Data supplied =

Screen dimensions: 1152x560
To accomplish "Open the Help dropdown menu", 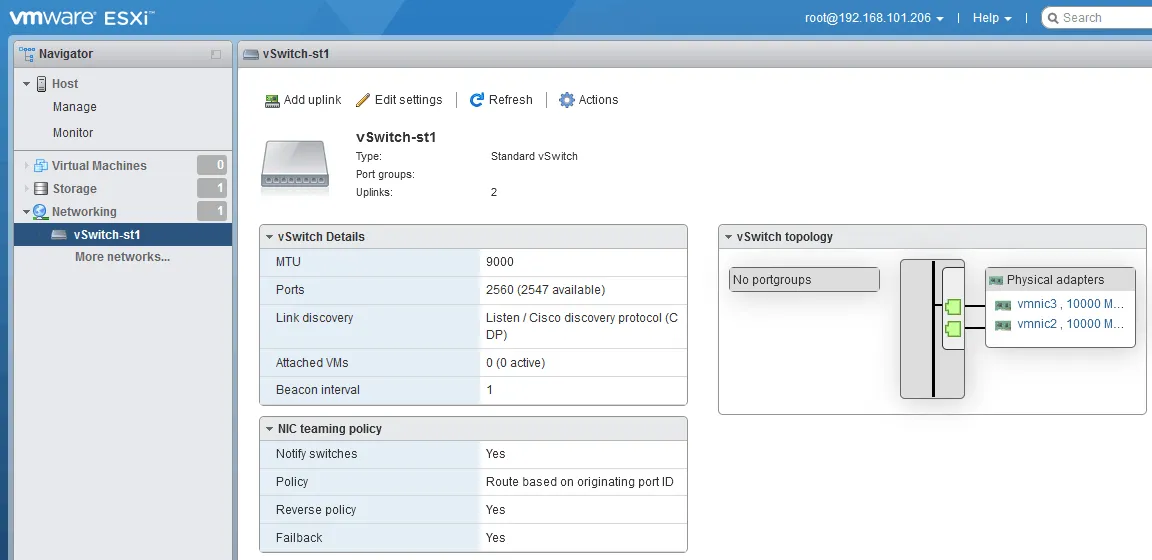I will [x=992, y=18].
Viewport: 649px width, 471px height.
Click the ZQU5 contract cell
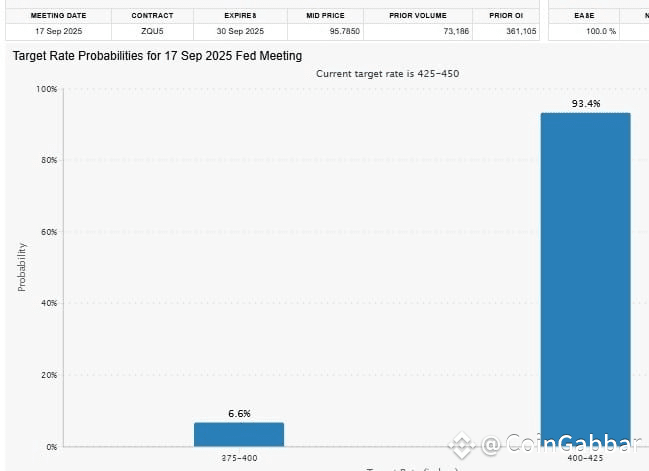coord(151,32)
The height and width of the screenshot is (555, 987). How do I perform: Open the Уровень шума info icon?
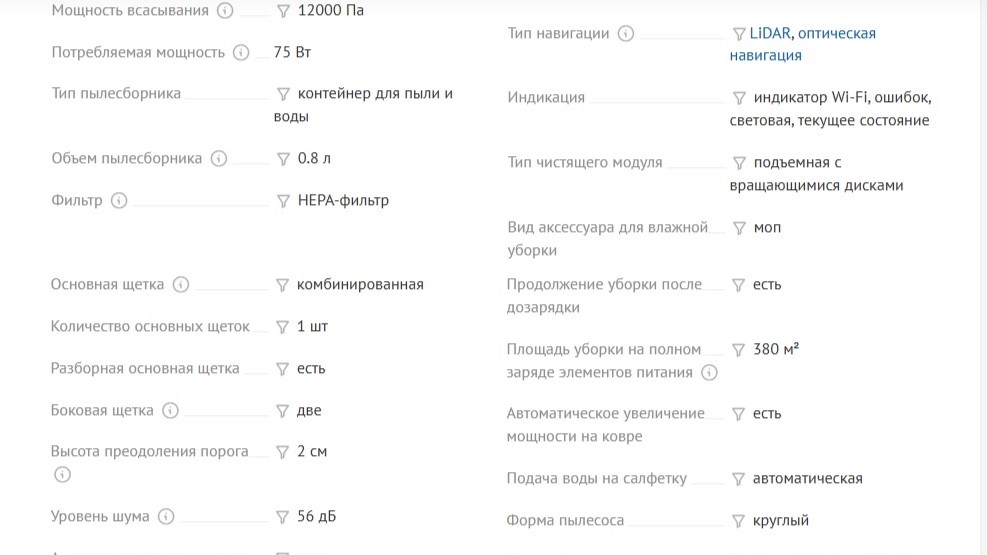click(x=166, y=517)
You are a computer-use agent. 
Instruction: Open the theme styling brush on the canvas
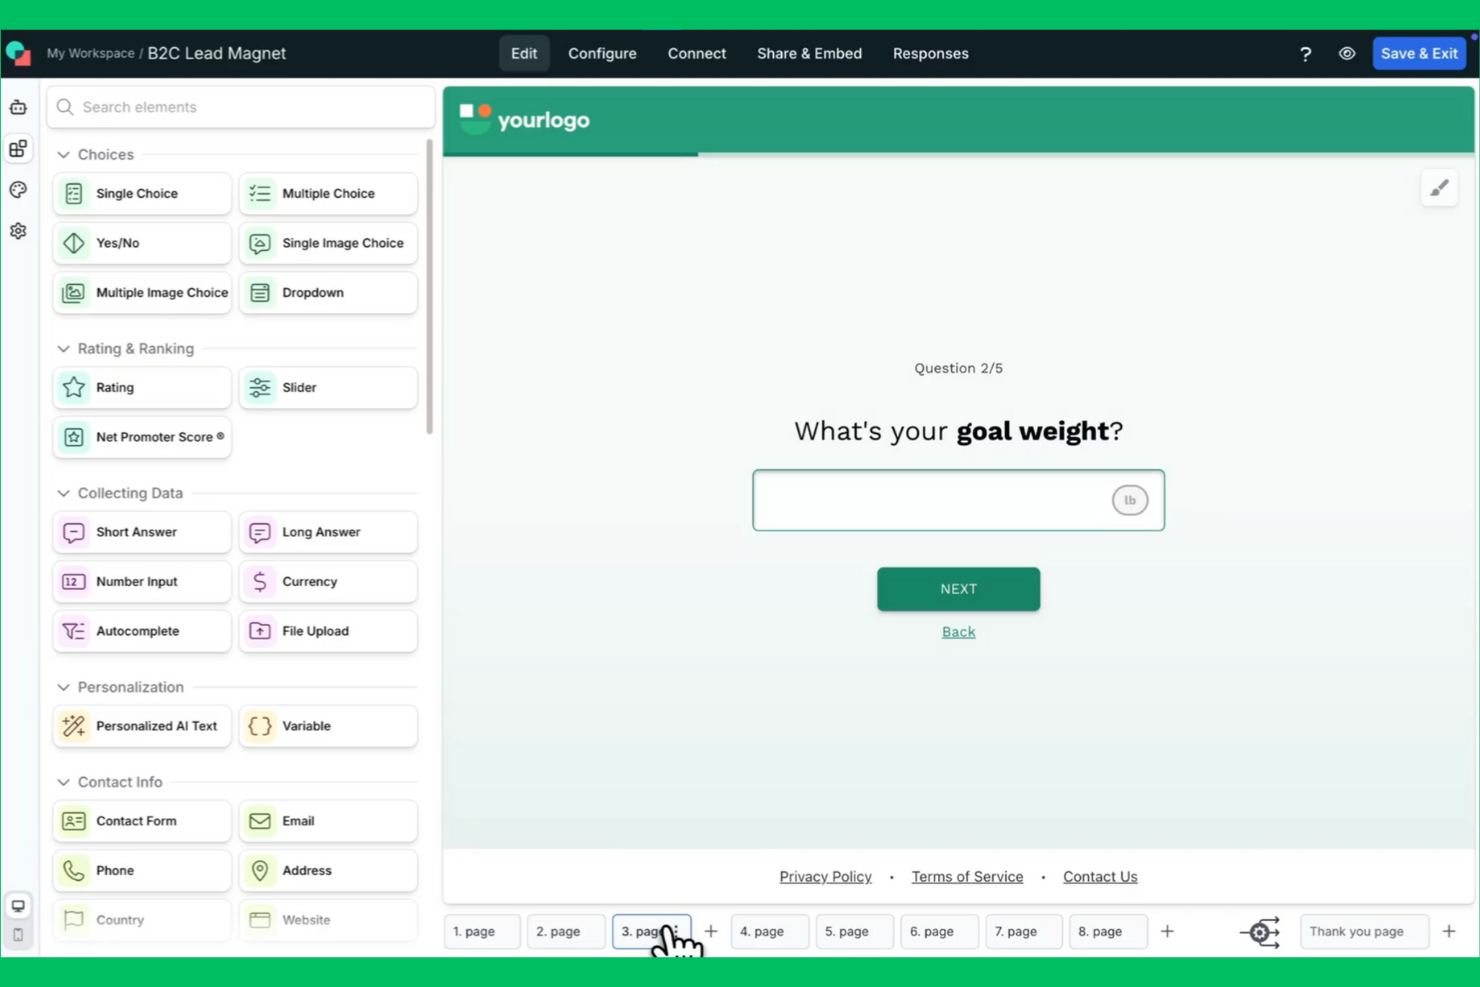[x=1439, y=187]
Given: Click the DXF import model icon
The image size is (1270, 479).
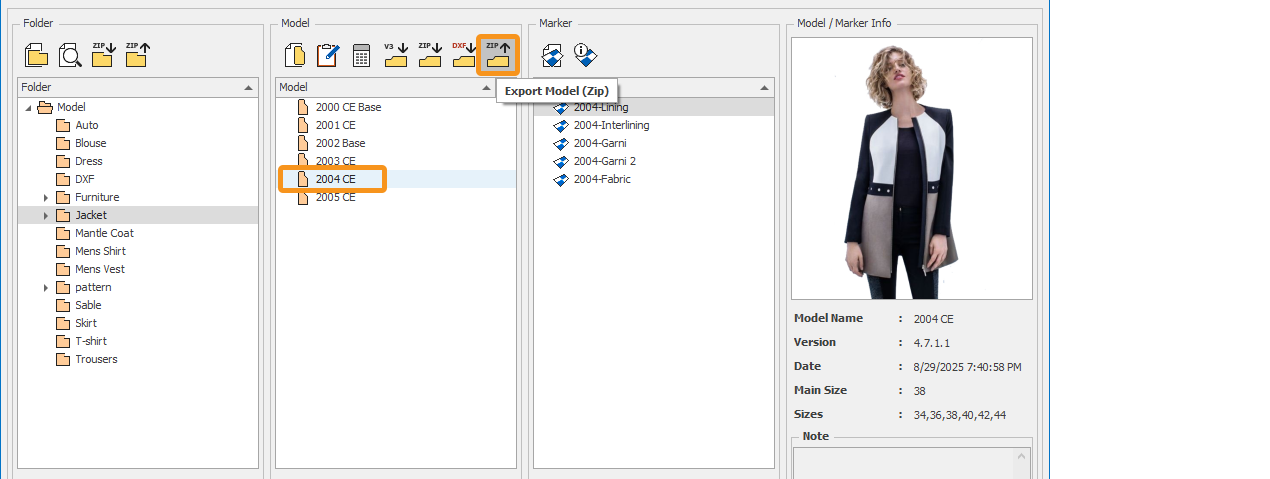Looking at the screenshot, I should coord(463,55).
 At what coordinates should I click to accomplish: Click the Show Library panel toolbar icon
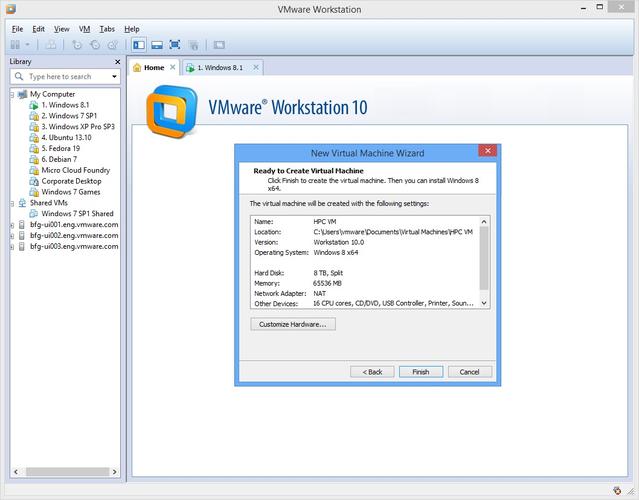[139, 45]
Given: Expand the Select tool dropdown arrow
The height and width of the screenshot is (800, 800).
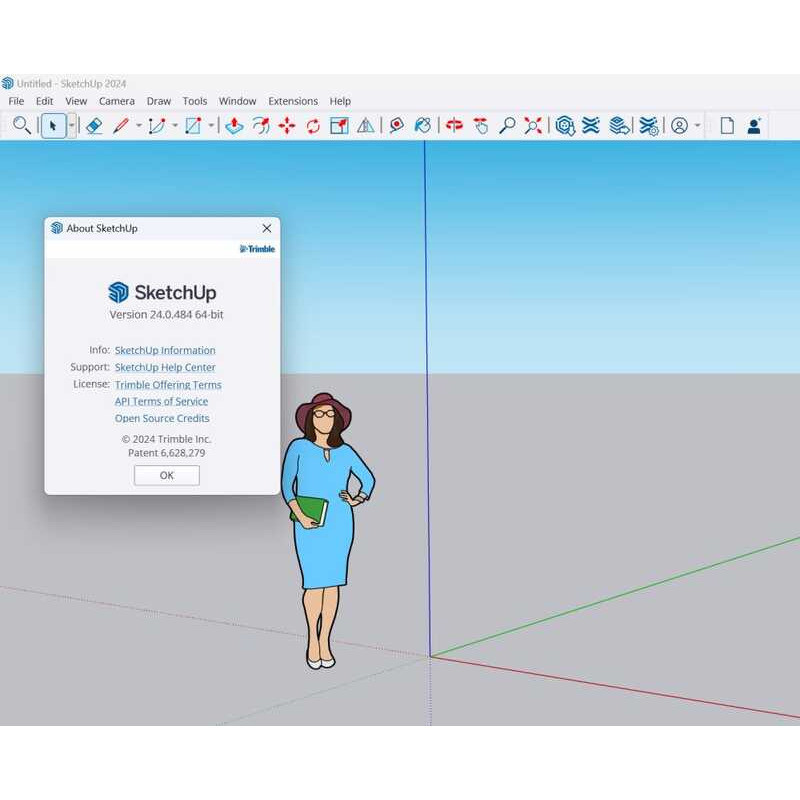Looking at the screenshot, I should tap(72, 126).
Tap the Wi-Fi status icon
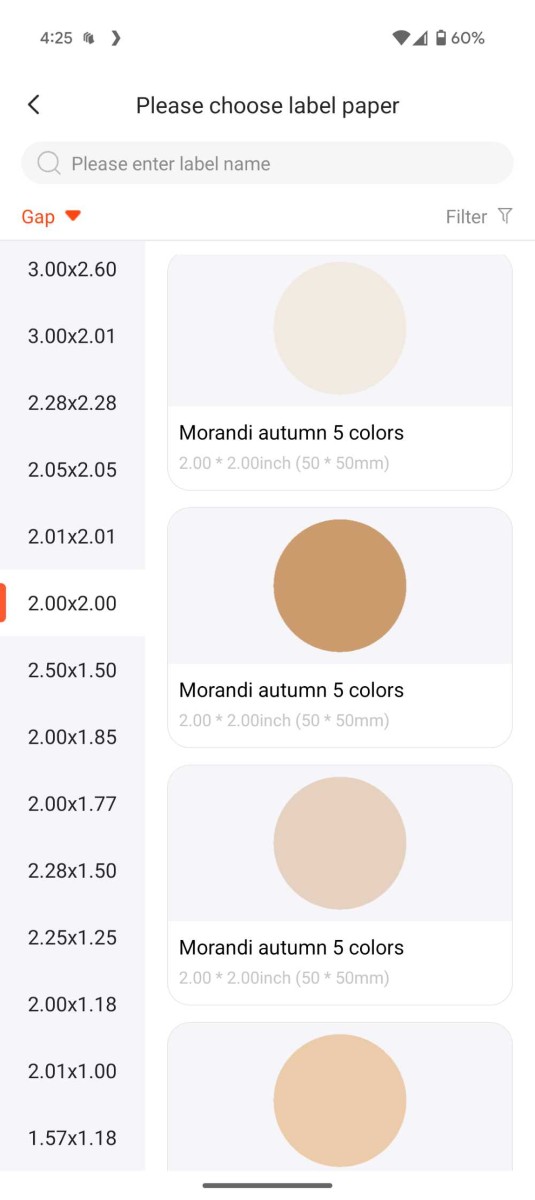This screenshot has width=535, height=1200. [401, 38]
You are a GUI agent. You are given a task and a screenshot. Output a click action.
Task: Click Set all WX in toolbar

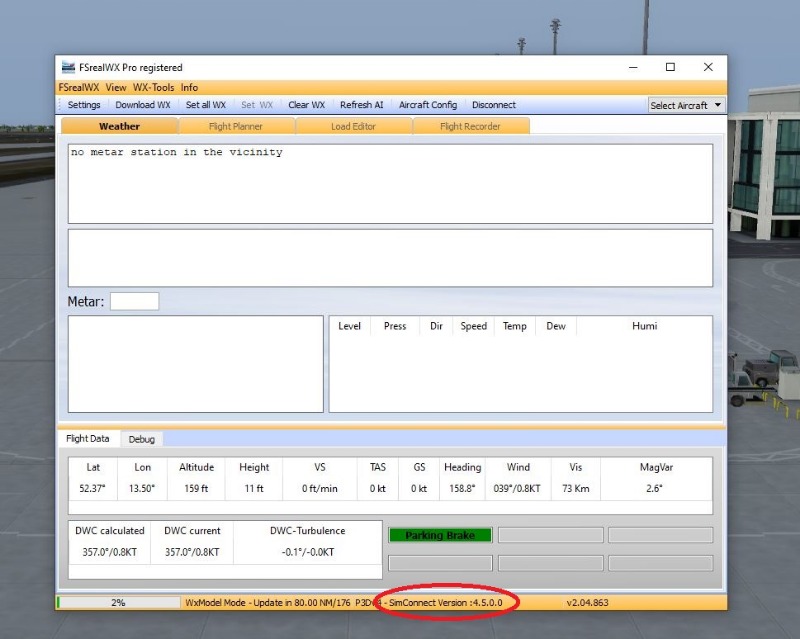206,105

Your assignment =
In the records above, some lines may contain the word "agent"; copy every one of them.

Answer space =
You are a computer-use agent. 
You are a GUI agent. You are given a task and a screenshot. Output a click action.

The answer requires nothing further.